* Data for this exercise *
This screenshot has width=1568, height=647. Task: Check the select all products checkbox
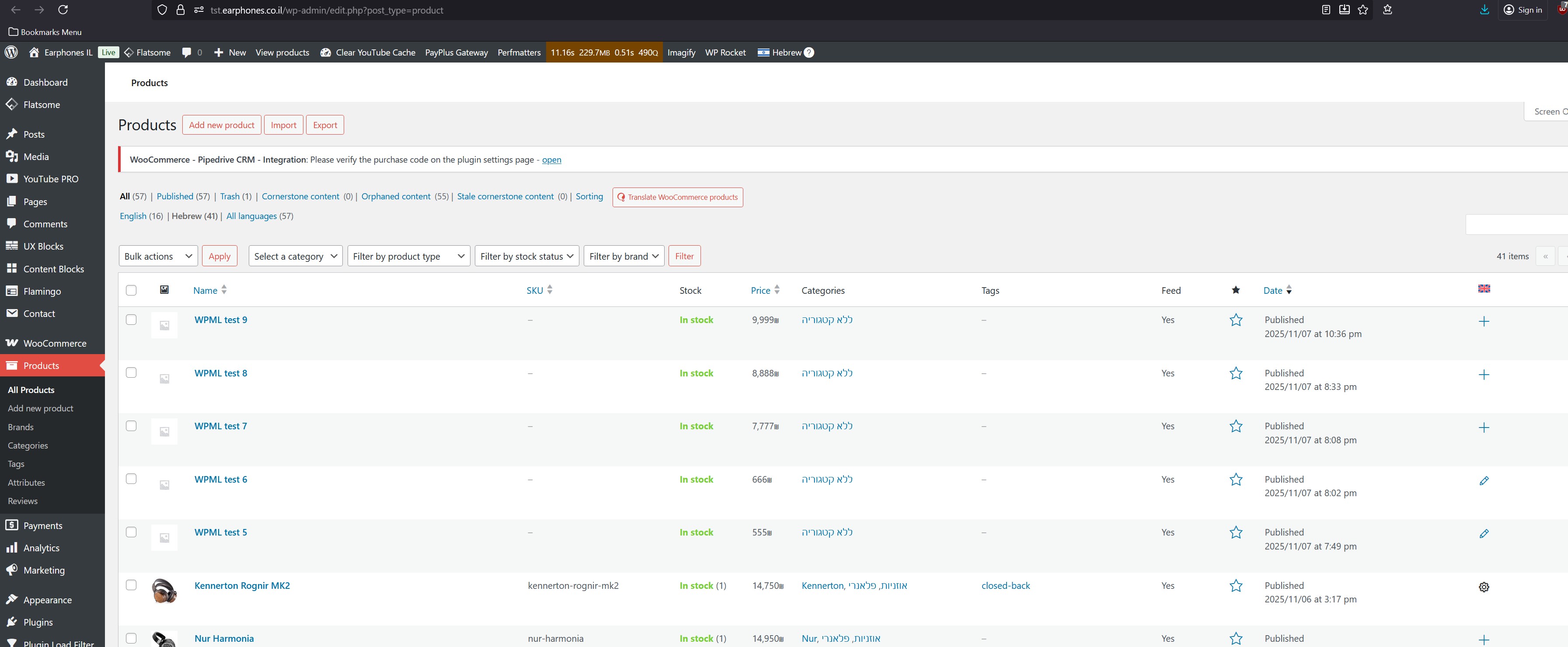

* * *

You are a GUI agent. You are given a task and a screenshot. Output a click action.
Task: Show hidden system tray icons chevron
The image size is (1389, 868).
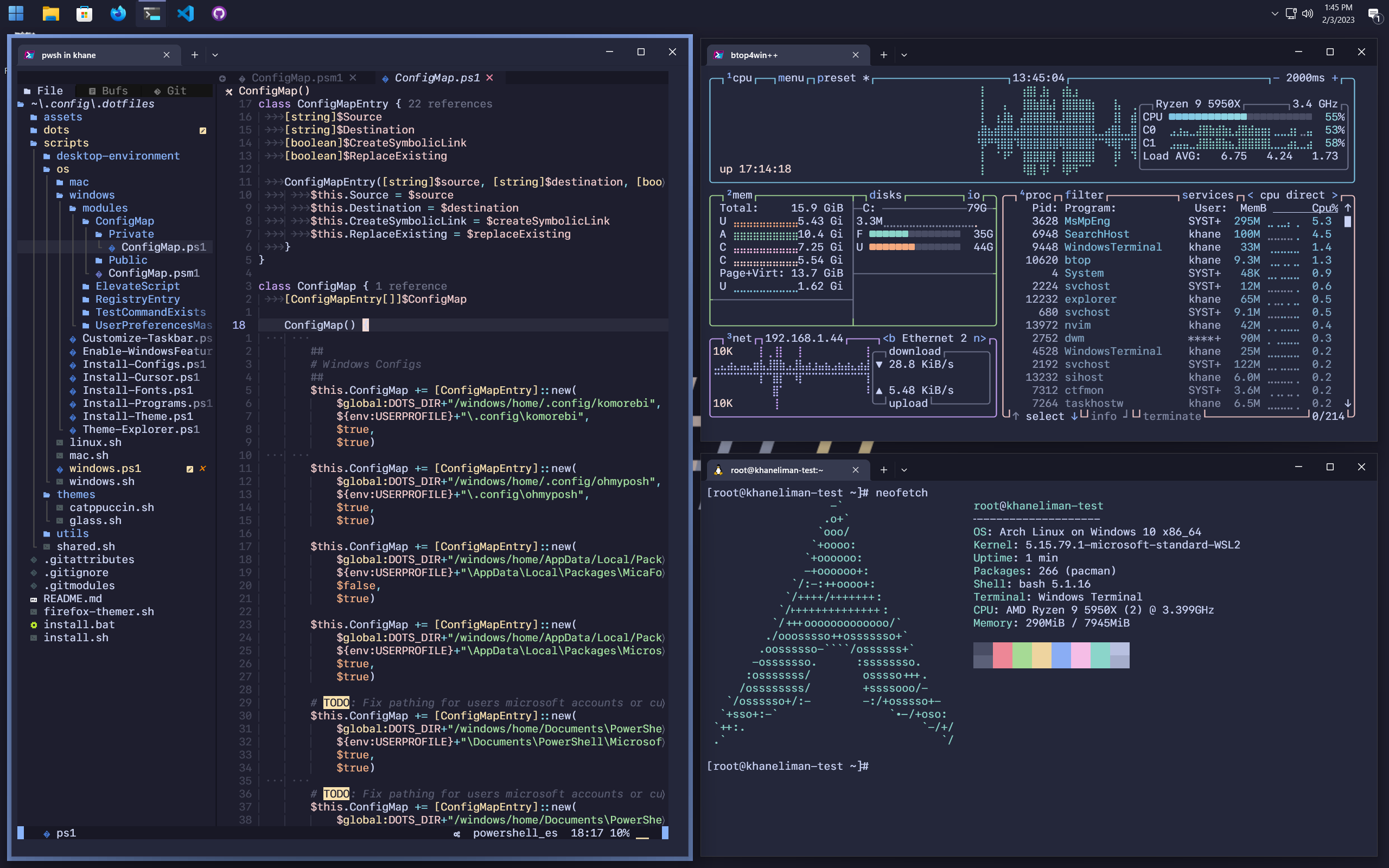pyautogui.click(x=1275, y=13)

* What is expected *
Find "screenshot" in the data above. Report each line where it appears.

* Result of this task *
This screenshot has width=1568, height=647. Task: Check the select all products checkbox
You are a GUI agent. You are given a task and a screenshot. Output a click action.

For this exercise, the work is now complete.